彼女が感情を押し殺し始めたのは、それこそ本当に小さな小さな頃だった。少女にも満たない年の頃に婚約者として顔を合わせられ、公爵令嬢として欠片も笑顔を見せなかった。感情の代わりに雰囲気を感じようとして、それすら全くないと気づいたのはいつだったか。……十六歳の今でも、見たためしがない。エスコートをしても動じないし、婚約破棄をしても驚きもしない。
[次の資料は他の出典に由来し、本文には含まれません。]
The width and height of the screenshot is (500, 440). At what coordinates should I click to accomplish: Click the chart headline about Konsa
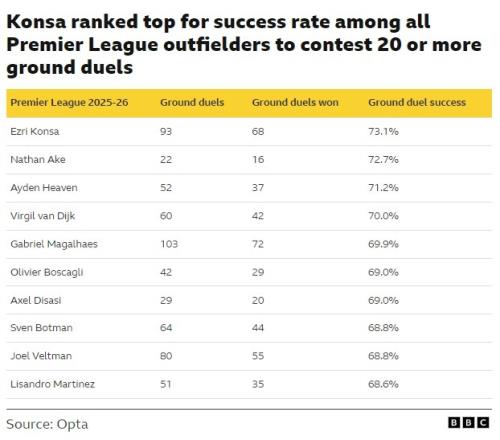click(244, 44)
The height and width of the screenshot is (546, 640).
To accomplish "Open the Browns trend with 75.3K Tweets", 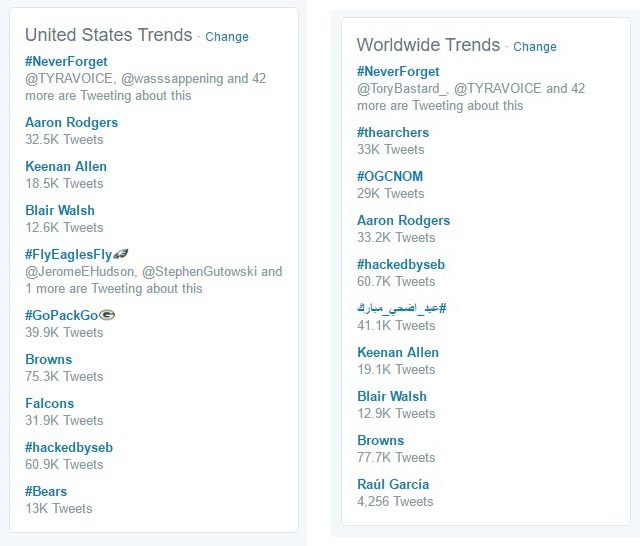I will [x=49, y=360].
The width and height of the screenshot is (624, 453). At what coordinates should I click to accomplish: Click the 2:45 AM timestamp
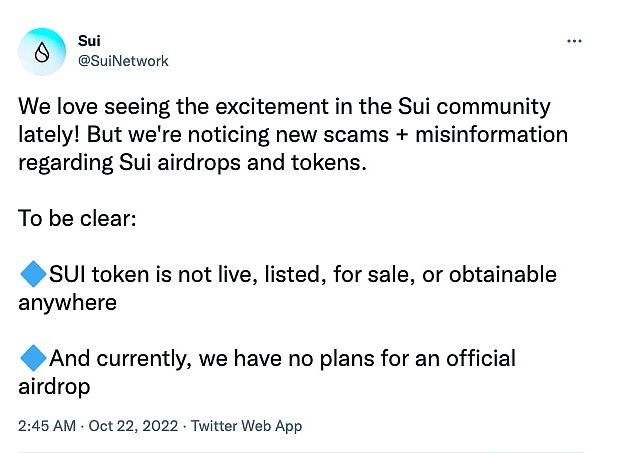[x=47, y=426]
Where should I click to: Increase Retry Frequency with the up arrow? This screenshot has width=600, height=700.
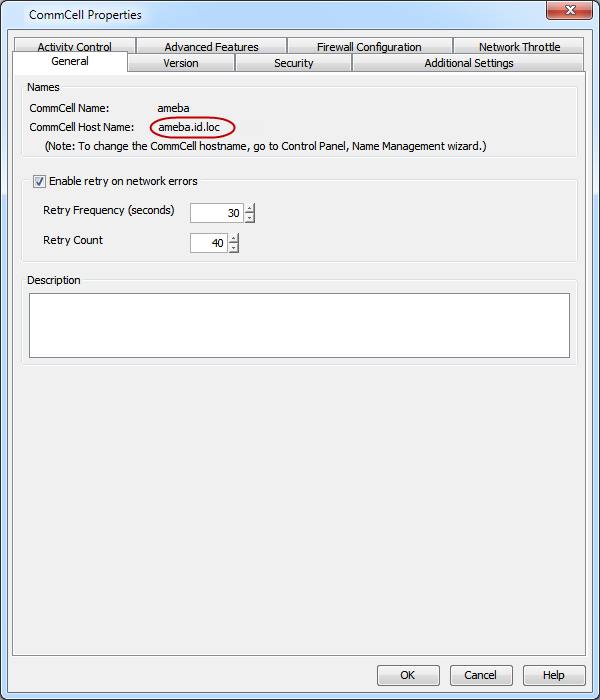[x=250, y=208]
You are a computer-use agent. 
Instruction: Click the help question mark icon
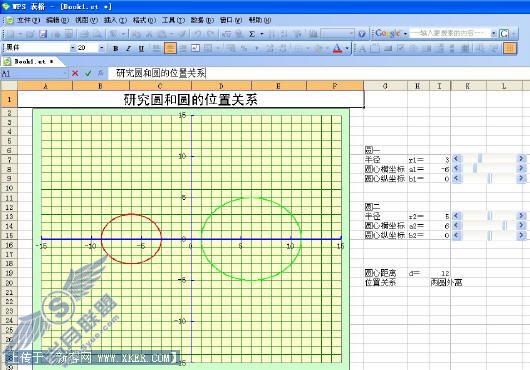click(x=362, y=34)
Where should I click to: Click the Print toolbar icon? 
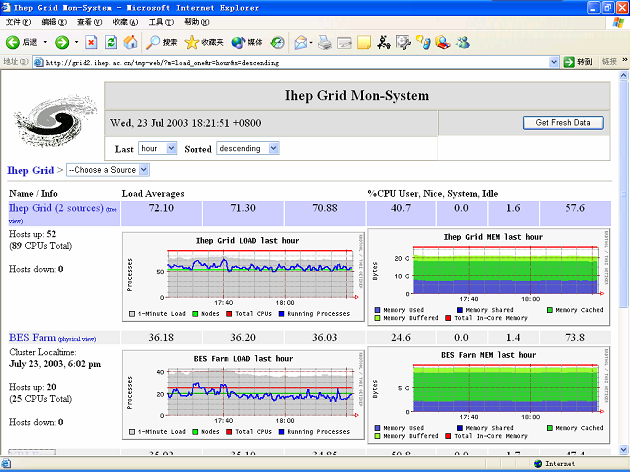(325, 42)
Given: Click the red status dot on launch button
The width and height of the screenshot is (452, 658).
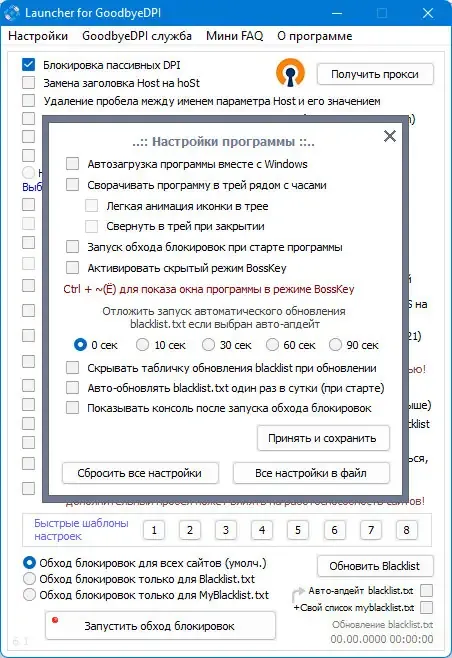Looking at the screenshot, I should 55,620.
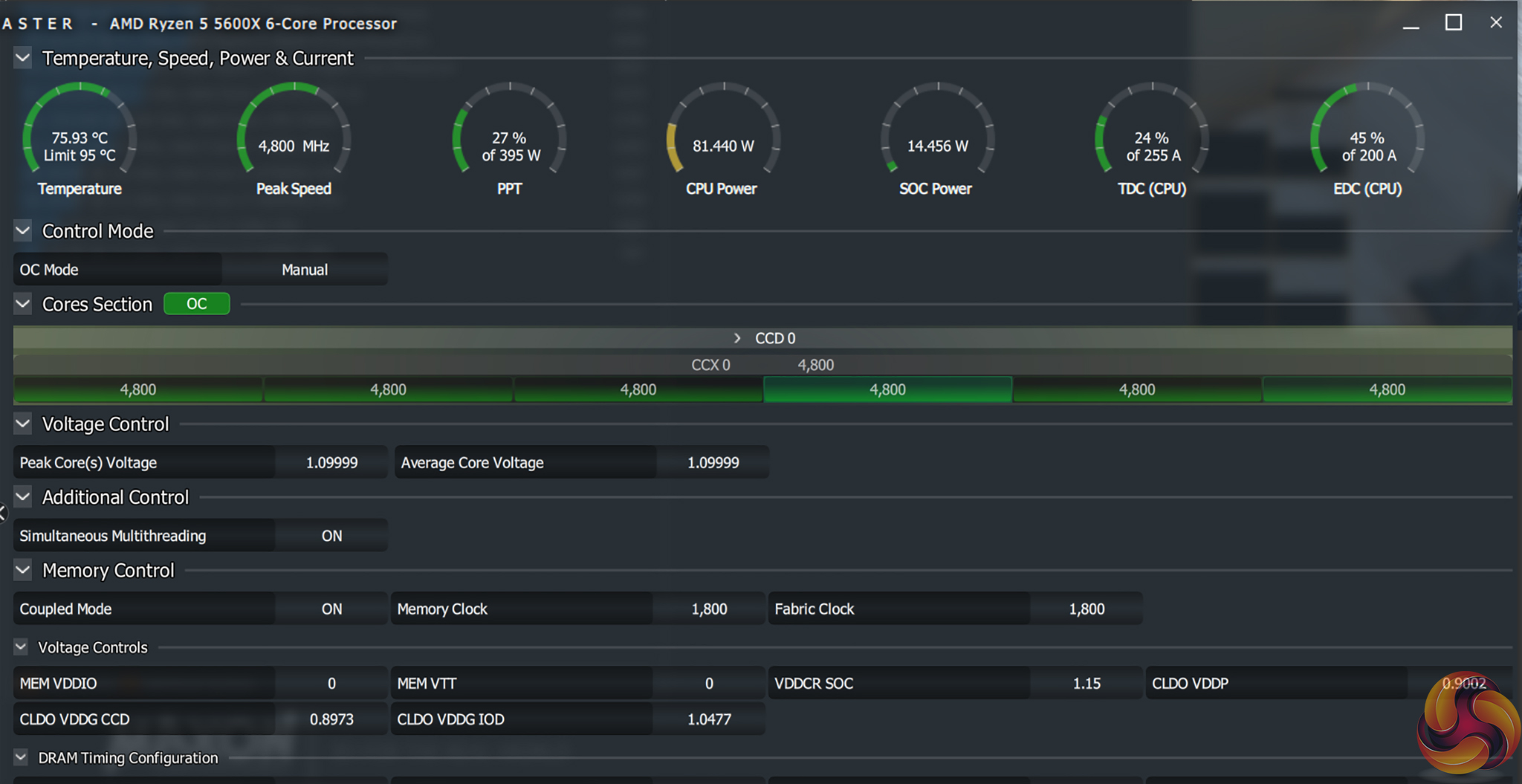The width and height of the screenshot is (1522, 784).
Task: Toggle Simultaneous Multithreading ON value
Action: click(331, 536)

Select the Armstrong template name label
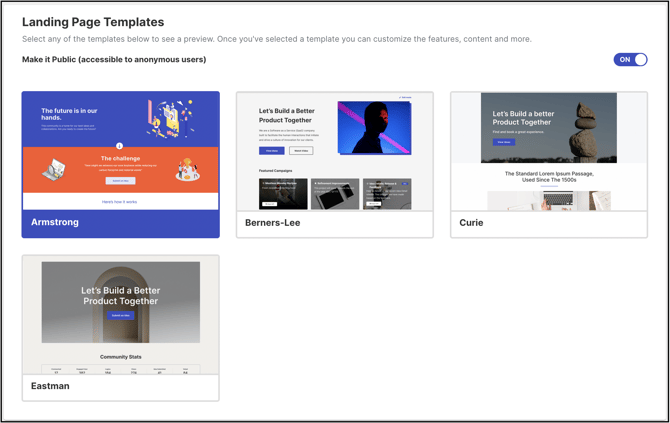55,222

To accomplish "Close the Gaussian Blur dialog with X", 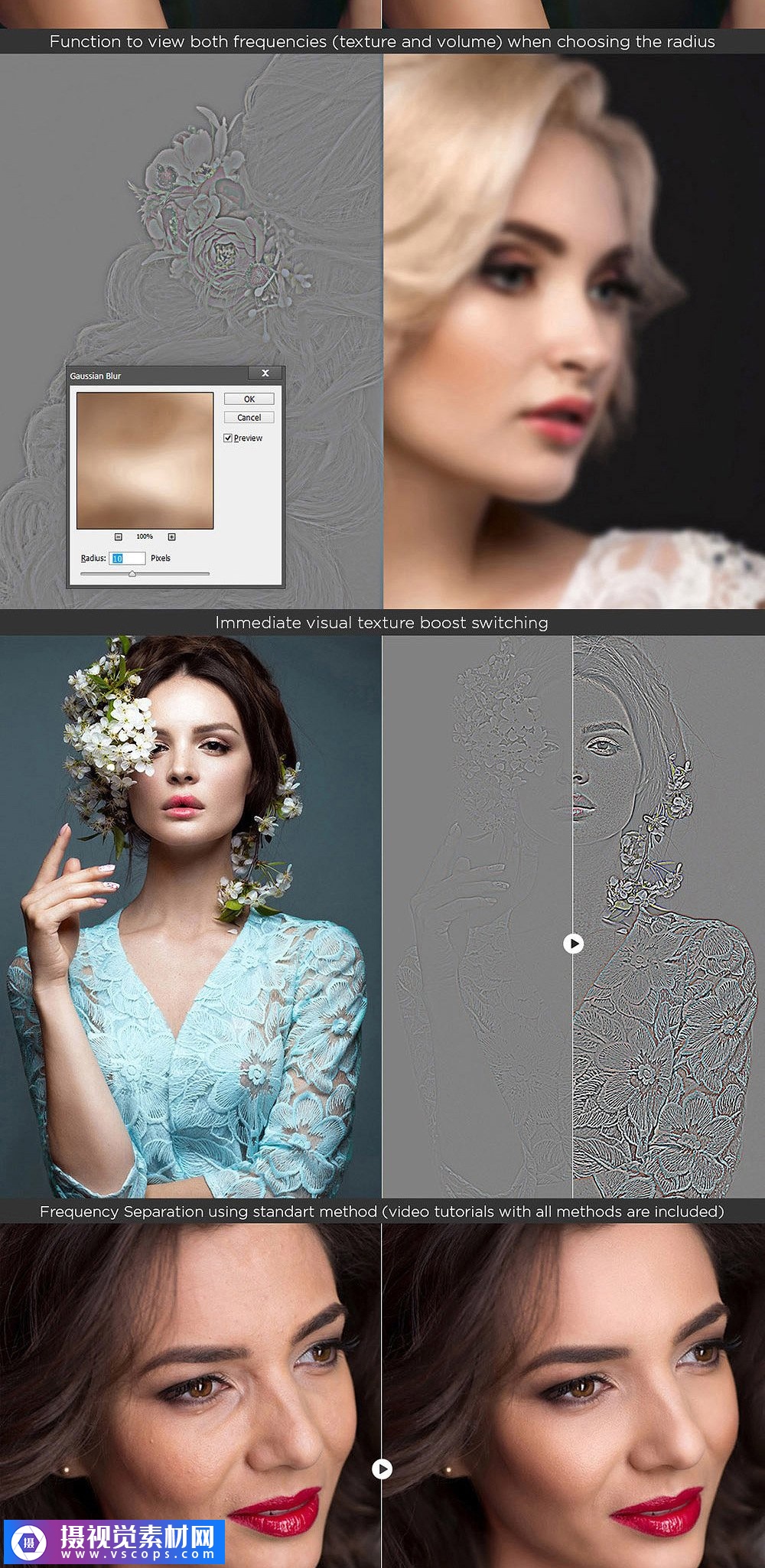I will pyautogui.click(x=265, y=373).
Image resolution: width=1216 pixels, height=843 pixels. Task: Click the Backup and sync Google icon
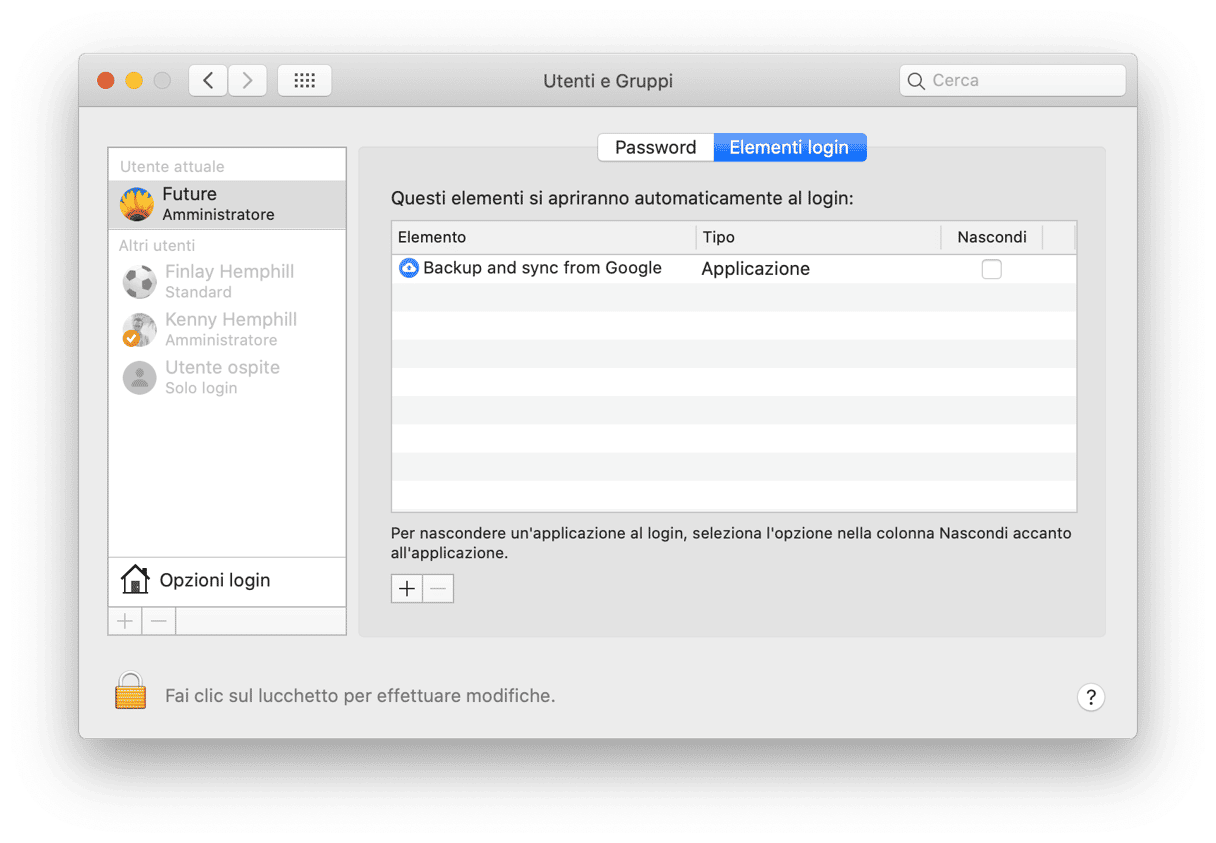(409, 268)
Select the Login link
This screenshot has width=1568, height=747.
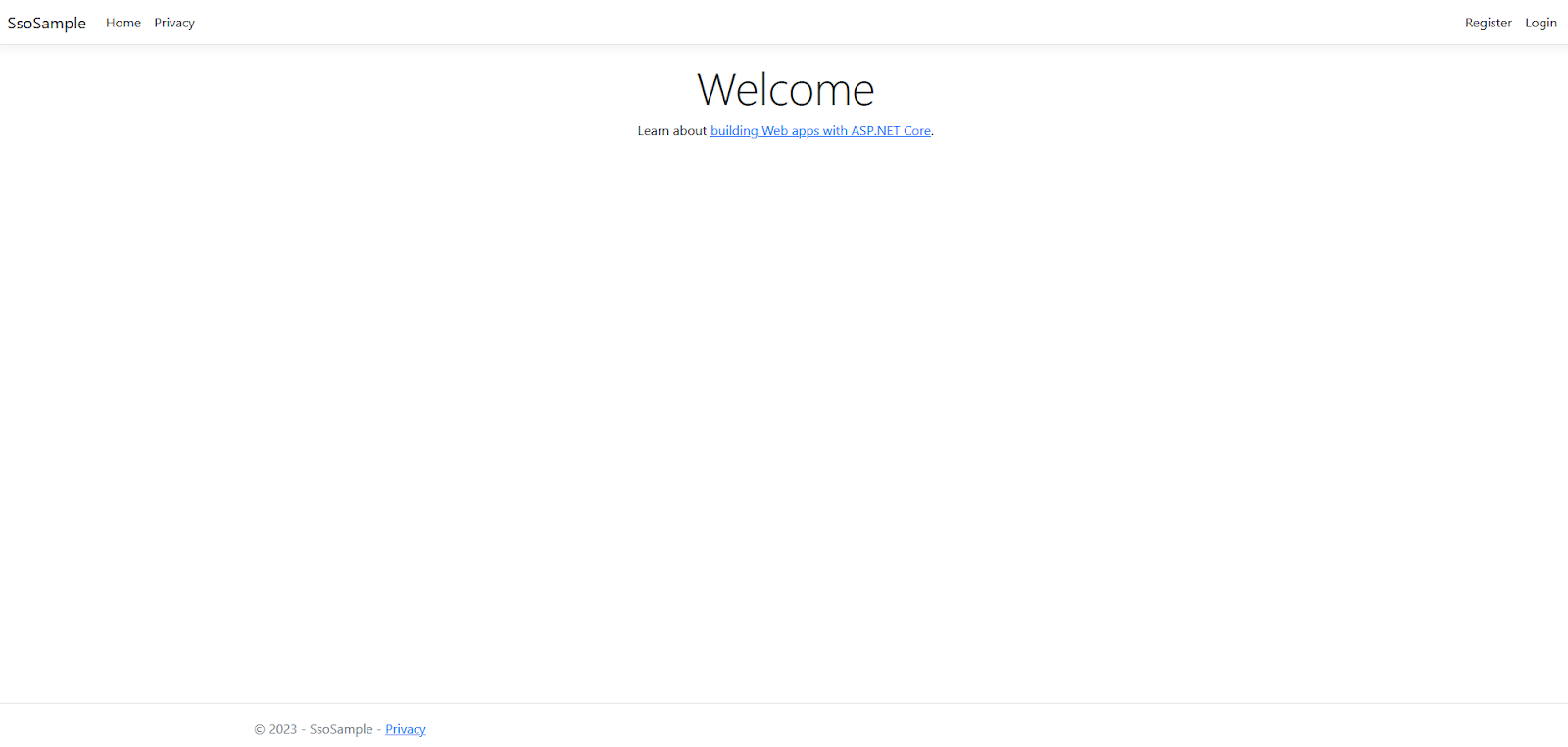(x=1541, y=23)
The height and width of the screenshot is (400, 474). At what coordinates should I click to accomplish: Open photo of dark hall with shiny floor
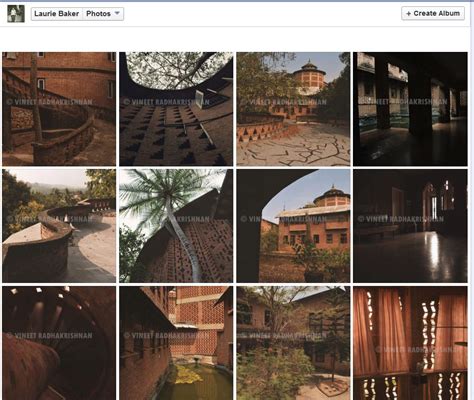coord(410,226)
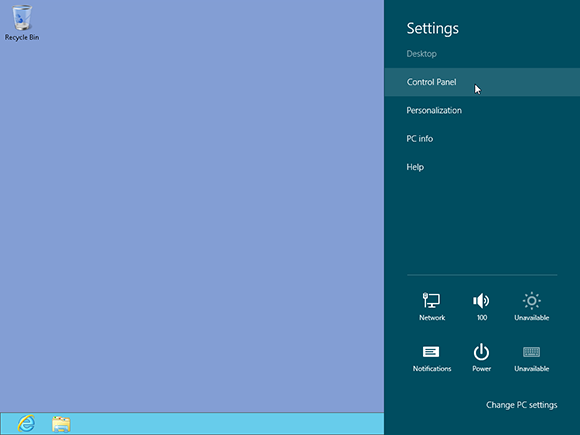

何をしたら笑うのか気になり、こっそりプレゼントを送ったこともあった。受け取りつつ、僅かな動揺を見れたことをよく覚えている。身に纏う雰囲気がほんの少しだけ揺れ、珍しく饒舌だった。喜んでいた時は、大事な大事な弟だというメレディス・オスカー・ルウェリンの話をするのが癖らしい。冷静で『完璧人形』と言われる程の異質さは何も無い、ただの少女が彼女の本質かもしれないと思い始めた。
――ただ、そんな彼女が一瞬で顔を青くした出来事があった。泣きはしなくとも歯を食いしばって目元に涙を溜め、倒れだしそうな程全身を震わせていた。いつもなら決して触らせない自分に抱えられた彼女は、目を話せば勝手に死にそうな程弱く見えて――
「――おい、時間ないんじゃなかったのか?」
「っ! ああ。できるだけ手短に、尚且つ詳細だと助かる」
「……ご命令通り、カタルシス教会までヴィクトリア嬢をお送りしました。道中も特に異常はなかったのですが……やはりその異名通り剣術も優秀でした」
「おい待て何をさせている?」
「相当体力がないからかすぐに寝ていましたが、魘されていたようですね。まあ大丈夫でしょう」
「どこがだ!?」
駄目だ、この友人に報告なんて無理だ。そう言いたくなる衝動をこらえて、取り敢えず頭を引っ張叩く。
「いってぇ……! ――おっと失礼しました殿下」
「……別にいい。だが、まだ何かあるんだろう? さっさと洗いざらい話せ」
「ああ! そう言えばありましたよ、ええ」
だから頭を殴ろうとするのはやめろ、と言外で器用に伝えてくる。そして、『メレディス・オスカー・ルウェリンの補佐を頼みたい』というヴィクトリアの願いを聞き、相変わらずの姉馬鹿ぶりに呆れることとなった。